*What to do*. Repeat the records. Keep every word and mark exactly as it is.

[[ Records for the exercise open ]]

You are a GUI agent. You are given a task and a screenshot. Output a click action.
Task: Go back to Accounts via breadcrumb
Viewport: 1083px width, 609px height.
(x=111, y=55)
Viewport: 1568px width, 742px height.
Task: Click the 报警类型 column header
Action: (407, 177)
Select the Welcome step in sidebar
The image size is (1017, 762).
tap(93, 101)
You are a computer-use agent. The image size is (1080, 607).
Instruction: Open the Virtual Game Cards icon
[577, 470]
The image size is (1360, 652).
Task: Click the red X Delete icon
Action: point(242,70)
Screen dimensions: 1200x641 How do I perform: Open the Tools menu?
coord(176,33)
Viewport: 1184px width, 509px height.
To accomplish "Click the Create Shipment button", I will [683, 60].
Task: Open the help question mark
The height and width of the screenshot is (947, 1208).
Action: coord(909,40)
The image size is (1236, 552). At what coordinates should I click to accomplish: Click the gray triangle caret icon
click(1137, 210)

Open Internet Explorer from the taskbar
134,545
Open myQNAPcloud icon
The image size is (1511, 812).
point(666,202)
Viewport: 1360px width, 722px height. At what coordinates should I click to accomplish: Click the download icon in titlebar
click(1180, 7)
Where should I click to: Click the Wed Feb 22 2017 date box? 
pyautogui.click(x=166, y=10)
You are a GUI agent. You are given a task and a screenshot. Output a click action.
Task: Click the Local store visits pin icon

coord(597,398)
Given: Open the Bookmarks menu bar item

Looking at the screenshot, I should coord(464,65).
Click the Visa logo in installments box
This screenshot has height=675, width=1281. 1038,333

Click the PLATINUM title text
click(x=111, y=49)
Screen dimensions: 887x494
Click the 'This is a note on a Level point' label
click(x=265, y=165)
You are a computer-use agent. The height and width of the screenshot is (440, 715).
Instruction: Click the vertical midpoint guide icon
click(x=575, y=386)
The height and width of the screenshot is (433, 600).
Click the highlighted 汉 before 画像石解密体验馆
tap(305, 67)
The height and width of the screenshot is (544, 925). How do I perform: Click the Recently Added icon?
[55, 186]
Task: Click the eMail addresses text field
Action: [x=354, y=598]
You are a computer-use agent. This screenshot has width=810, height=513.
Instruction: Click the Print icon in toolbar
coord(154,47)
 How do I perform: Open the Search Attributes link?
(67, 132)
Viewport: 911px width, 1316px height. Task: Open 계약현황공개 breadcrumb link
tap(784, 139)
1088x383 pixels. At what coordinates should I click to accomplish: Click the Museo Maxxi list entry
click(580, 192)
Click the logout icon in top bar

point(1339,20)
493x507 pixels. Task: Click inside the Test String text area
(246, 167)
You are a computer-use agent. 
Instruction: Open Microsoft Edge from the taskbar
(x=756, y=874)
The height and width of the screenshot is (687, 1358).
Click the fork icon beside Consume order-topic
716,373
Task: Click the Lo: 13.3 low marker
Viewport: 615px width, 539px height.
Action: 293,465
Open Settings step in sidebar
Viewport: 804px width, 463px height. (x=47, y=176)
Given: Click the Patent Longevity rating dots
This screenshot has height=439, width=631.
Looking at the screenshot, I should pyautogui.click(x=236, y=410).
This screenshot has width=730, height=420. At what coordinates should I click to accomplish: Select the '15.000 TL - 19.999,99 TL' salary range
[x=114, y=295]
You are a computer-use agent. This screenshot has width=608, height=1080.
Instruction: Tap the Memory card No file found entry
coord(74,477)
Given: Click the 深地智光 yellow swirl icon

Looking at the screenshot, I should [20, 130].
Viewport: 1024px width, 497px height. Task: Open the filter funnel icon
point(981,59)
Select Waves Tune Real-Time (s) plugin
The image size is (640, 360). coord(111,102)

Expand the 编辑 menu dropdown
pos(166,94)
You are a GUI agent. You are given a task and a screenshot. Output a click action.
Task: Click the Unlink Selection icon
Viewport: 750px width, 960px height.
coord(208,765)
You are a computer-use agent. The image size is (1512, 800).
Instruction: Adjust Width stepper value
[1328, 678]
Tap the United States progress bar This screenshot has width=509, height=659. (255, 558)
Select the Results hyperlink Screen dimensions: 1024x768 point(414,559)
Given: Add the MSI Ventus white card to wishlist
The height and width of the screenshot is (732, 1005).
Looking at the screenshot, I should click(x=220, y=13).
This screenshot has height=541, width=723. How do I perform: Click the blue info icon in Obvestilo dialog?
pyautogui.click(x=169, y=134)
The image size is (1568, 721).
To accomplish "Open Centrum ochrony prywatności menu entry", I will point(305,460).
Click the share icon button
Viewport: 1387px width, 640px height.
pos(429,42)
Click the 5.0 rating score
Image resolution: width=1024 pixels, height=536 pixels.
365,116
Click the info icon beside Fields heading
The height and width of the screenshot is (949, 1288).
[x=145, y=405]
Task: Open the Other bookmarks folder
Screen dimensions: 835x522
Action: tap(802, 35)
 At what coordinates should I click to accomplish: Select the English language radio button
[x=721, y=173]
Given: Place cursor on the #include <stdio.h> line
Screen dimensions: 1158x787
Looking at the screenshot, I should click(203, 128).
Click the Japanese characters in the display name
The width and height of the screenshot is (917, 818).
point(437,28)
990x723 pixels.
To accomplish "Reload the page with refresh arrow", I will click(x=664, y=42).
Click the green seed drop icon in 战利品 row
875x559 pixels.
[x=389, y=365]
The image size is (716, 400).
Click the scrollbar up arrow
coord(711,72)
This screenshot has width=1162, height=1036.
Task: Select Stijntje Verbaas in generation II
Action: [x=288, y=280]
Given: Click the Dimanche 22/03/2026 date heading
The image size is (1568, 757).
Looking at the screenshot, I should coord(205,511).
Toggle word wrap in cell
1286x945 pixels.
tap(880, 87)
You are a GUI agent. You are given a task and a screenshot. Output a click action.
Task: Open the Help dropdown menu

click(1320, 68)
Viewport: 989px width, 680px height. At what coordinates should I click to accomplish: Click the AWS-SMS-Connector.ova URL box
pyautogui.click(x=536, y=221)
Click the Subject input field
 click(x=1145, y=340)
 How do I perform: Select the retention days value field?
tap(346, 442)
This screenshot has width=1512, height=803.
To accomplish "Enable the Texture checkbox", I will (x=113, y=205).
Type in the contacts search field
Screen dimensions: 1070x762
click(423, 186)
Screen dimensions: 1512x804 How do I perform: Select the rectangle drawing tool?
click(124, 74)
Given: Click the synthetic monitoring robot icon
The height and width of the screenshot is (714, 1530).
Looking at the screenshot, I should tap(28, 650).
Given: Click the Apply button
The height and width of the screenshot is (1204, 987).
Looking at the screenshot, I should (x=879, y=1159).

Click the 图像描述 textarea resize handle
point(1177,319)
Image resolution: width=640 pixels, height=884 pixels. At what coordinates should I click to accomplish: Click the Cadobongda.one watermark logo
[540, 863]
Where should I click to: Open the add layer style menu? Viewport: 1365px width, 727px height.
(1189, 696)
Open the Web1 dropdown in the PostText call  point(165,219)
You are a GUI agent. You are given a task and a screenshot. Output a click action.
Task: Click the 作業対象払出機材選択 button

[[ Records for the exercise closed ]]

*Written response*.
You are a GUI agent. You are given a task and a screenshot. Output a click action.
Task: Go back to Accounts via breadcrumb
Viewport: 1083px width, 609px height.
(x=111, y=55)
Viewport: 1568px width, 742px height.
Task: Click the 报警类型 column header
Action: (407, 177)
Select the Welcome step in sidebar
The image size is (1017, 762).
tap(93, 101)
You are a computer-use agent. The image size is (1080, 607).
Instruction: Open the Virtual Game Cards icon
[577, 470]
The image size is (1360, 652).
Task: Click the red X Delete icon
Action: point(242,70)
Screen dimensions: 1200x641 How do I perform: Open the Tools menu?
coord(176,33)
Viewport: 1184px width, 509px height.
To accomplish "Click the Create Shipment button", I will [683, 60].
Task: Open the help question mark
The height and width of the screenshot is (947, 1208).
Action: coord(909,40)
The image size is (1236, 552). At what coordinates should I click to accomplish: Click the gray triangle caret icon
click(1137, 210)

Open Internet Explorer from the taskbar
134,545
Open myQNAPcloud icon
The image size is (1511, 812).
point(666,202)
Viewport: 1360px width, 722px height. At what coordinates should I click to accomplish: Click the download icon in titlebar
click(1180, 7)
Where should I click to: Click the Wed Feb 22 2017 date box? 
pyautogui.click(x=166, y=10)
You are a GUI agent. You are given a task and a screenshot. Output a click action.
Task: Click the Local store visits pin icon

coord(597,398)
Given: Open the Bookmarks menu bar item

Looking at the screenshot, I should coord(464,65).
Click the Visa logo in installments box
This screenshot has height=675, width=1281. 1038,333

Click the PLATINUM title text
click(x=111, y=49)
Screen dimensions: 887x494
Click the 'This is a note on a Level point' label
click(x=265, y=165)
You are a computer-use agent. The height and width of the screenshot is (440, 715).
Instruction: Click the vertical midpoint guide icon
click(x=575, y=386)
The height and width of the screenshot is (433, 600).
Click the highlighted 汉 before 画像石解密体验馆
tap(305, 67)
The height and width of the screenshot is (544, 925). How do I perform: Click the Recently Added icon?
[55, 186]
Task: Click the eMail addresses text field
Action: [x=354, y=598]
You are a computer-use agent. This screenshot has width=810, height=513.
Instruction: Click the Print icon in toolbar
coord(154,47)
 How do I perform: Open the Search Attributes link?
(67, 132)
Viewport: 911px width, 1316px height. Task: Open 계약현황공개 breadcrumb link
tap(784, 139)
1088x383 pixels. At what coordinates should I click to accomplish: Click the Museo Maxxi list entry
click(580, 192)
Click the logout icon in top bar

point(1339,20)
493x507 pixels. Task: Click inside the Test String text area
(246, 167)
You are a computer-use agent. 
Instruction: Open Microsoft Edge from the taskbar
(x=756, y=874)
The height and width of the screenshot is (687, 1358).
Click the fork icon beside Consume order-topic
716,373
Task: Click the Lo: 13.3 low marker
Viewport: 615px width, 539px height.
Action: 293,465
Open Settings step in sidebar
Viewport: 804px width, 463px height. (x=47, y=176)
Given: Click the Patent Longevity rating dots
This screenshot has height=439, width=631.
Looking at the screenshot, I should pyautogui.click(x=236, y=410).
This screenshot has width=730, height=420. At what coordinates should I click to accomplish: Select the '15.000 TL - 19.999,99 TL' salary range
[x=114, y=295]
You are a computer-use agent. This screenshot has width=608, height=1080.
Instruction: Tap the Memory card No file found entry
coord(74,477)
Given: Click the 深地智光 yellow swirl icon

Looking at the screenshot, I should [20, 130].
Viewport: 1024px width, 497px height. Task: Open the filter funnel icon
point(981,59)
Select Waves Tune Real-Time (s) plugin
The image size is (640, 360). coord(111,102)

Expand the 编辑 menu dropdown
pos(166,94)
You are a GUI agent. You are given a task and a screenshot. Output a click action.
Task: Click the Unlink Selection icon
Viewport: 750px width, 960px height.
coord(208,765)
You are a computer-use agent. The image size is (1512, 800).
Instruction: Adjust Width stepper value
[1328, 678]
Tap the United States progress bar This screenshot has width=509, height=659. (255, 558)
Select the Results hyperlink Screen dimensions: 1024x768 point(414,559)
Given: Add the MSI Ventus white card to wishlist
The height and width of the screenshot is (732, 1005).
Looking at the screenshot, I should click(x=220, y=13).
This screenshot has height=541, width=723. How do I perform: Click the blue info icon in Obvestilo dialog?
pyautogui.click(x=169, y=134)
The image size is (1568, 721).
To accomplish "Open Centrum ochrony prywatności menu entry", I will point(305,460).
Click the share icon button
Viewport: 1387px width, 640px height.
pos(429,42)
Click the 5.0 rating score
Image resolution: width=1024 pixels, height=536 pixels.
365,116
Click the info icon beside Fields heading
The height and width of the screenshot is (949, 1288).
[x=145, y=405]
Task: Open the Other bookmarks folder
Screen dimensions: 835x522
Action: tap(802, 35)
 At what coordinates should I click to accomplish: Select the English language radio button
[x=721, y=173]
Given: Place cursor on the #include <stdio.h> line
Screen dimensions: 1158x787
Looking at the screenshot, I should click(203, 128).
Click the Japanese characters in the display name
The width and height of the screenshot is (917, 818).
point(437,28)
990x723 pixels.
To accomplish "Reload the page with refresh arrow", I will click(x=664, y=42).
Click the green seed drop icon in 战利品 row
875x559 pixels.
[x=389, y=365]
The image size is (716, 400).
Click the scrollbar up arrow
coord(711,72)
This screenshot has width=1162, height=1036.
Task: Select Stijntje Verbaas in generation II
Action: [x=288, y=280]
Given: Click the Dimanche 22/03/2026 date heading
The image size is (1568, 757).
Looking at the screenshot, I should coord(205,511).
Toggle word wrap in cell
1286x945 pixels.
tap(880, 87)
You are a GUI agent. You are given a task and a screenshot. Output a click action.
Task: Open the Help dropdown menu

click(1320, 68)
Viewport: 989px width, 680px height. At what coordinates should I click to accomplish: Click the AWS-SMS-Connector.ova URL box
pyautogui.click(x=536, y=221)
Click the Subject input field
 click(x=1145, y=340)
 How do I perform: Select the retention days value field?
tap(346, 442)
This screenshot has width=1512, height=803.
To accomplish "Enable the Texture checkbox", I will (x=113, y=205).
Type in the contacts search field
Screen dimensions: 1070x762
click(423, 186)
Screen dimensions: 1512x804 How do I perform: Select the rectangle drawing tool?
click(124, 74)
Given: Click the synthetic monitoring robot icon
The height and width of the screenshot is (714, 1530).
Looking at the screenshot, I should tap(28, 650).
Given: Click the Apply button
The height and width of the screenshot is (1204, 987).
Looking at the screenshot, I should (x=879, y=1159).

Click the 图像描述 textarea resize handle
point(1177,319)
Image resolution: width=640 pixels, height=884 pixels. At what coordinates should I click to accomplish: Click the Cadobongda.one watermark logo
[540, 863]
Where should I click to: Open the add layer style menu? Viewport: 1365px width, 727px height.
(1189, 696)
Open the Web1 dropdown in the PostText call  point(165,219)
You are a GUI agent. You are given a task and a screenshot. Output a click action.
Task: Click the 作業対象払出機材選択 button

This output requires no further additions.